Text segment:
^^^^^^^^

Shakey Mo Collier (Shakey Mo Collier), Thursday, 19 January 2006 18:06 (twenty years ago)

I think a lot of Democrats are wishy-washy or reluctant to take a stand not necessarily because of their own personal inclinations -- but because they listen to consultants who have made them afraid of taking a position that is out of step with the median voter. What Morris finds is that this reluctance hurts them more than getting out of step would. I can only hope Dems take this to heart and feel more emboldened.

jaymc, Friday, 27 February 2026 14:27 (two months ago)

these people are really not secretly holding the same politics as you

lag∞n, Friday, 27 February 2026 14:30 (two months ago)

they are in fact willing to take unpopular stands, its just for things like supporting genocide

lag∞n, Friday, 27 February 2026 14:31 (two months ago)

lol exactly when democrats get emboldened they do things like "end welfare as we know it"

Tracer Hand, Friday, 27 February 2026 14:32 (two months ago)

"they listen to consultants" is doing a lot of work here

who are these consultants? oh, you know

mh, Friday, 27 February 2026 14:36 (two months ago)

the solution is simple you just gotta replace em all or at least enough of them to make the rest scared

lag∞n, Friday, 27 February 2026 14:36 (two months ago)

then you can bring in new consultants who dont have google docs for brains

lag∞n, Friday, 27 February 2026 14:37 (two months ago)

^^^^^^^^

Information provided:

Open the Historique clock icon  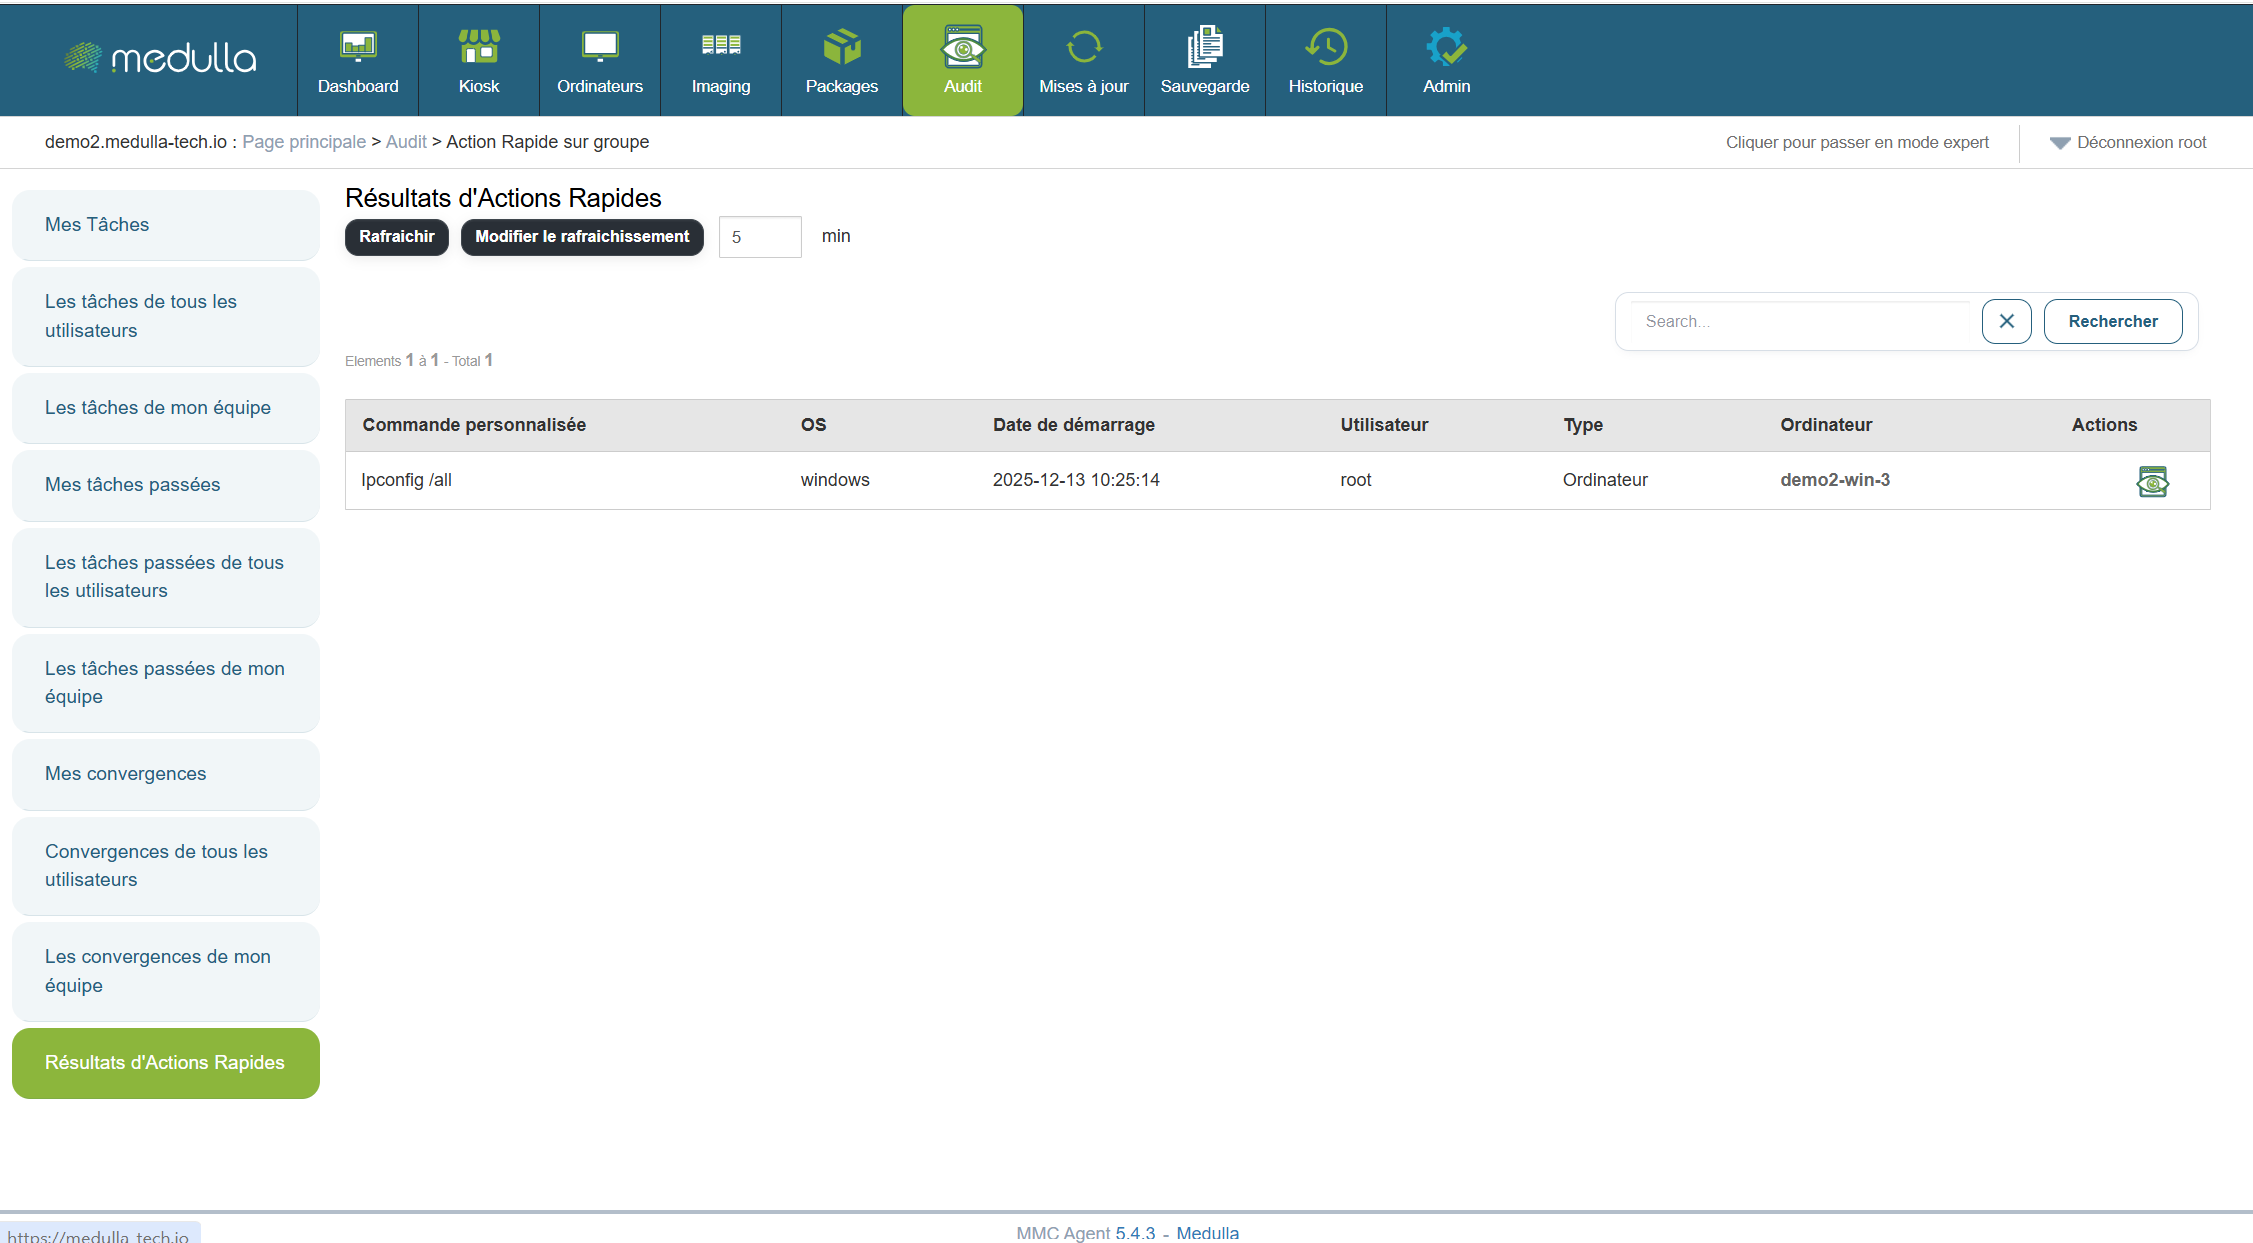[x=1326, y=47]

^^^^^^^^

Job 1: Quote the forum thread on Democrats word for word, between "mh, Friday, 27" and "14:37 (two months ago)", inclusive.
Job 2: In one to three sentences, explain why the first post in the forum thread on Democrats says many Democrats are reluctant to take a stand.

Exercise response 1:
mh, Friday, 27 February 2026 14:36 (two months ago)

the solution is simple you just gotta replace em all or at least enough of them to make the rest scared

lag∞n, Friday, 27 February 2026 14:36 (two months ago)

then you can bring in new consultants who dont have google docs for brains

lag∞n, Friday, 27 February 2026 14:37 (two months ago)

Exercise response 2: The post says this reluctance isn't necessarily due to their own personal inclinations. It comes from listening to consultants who have made them afraid of taking a position that is out of step with the median voter.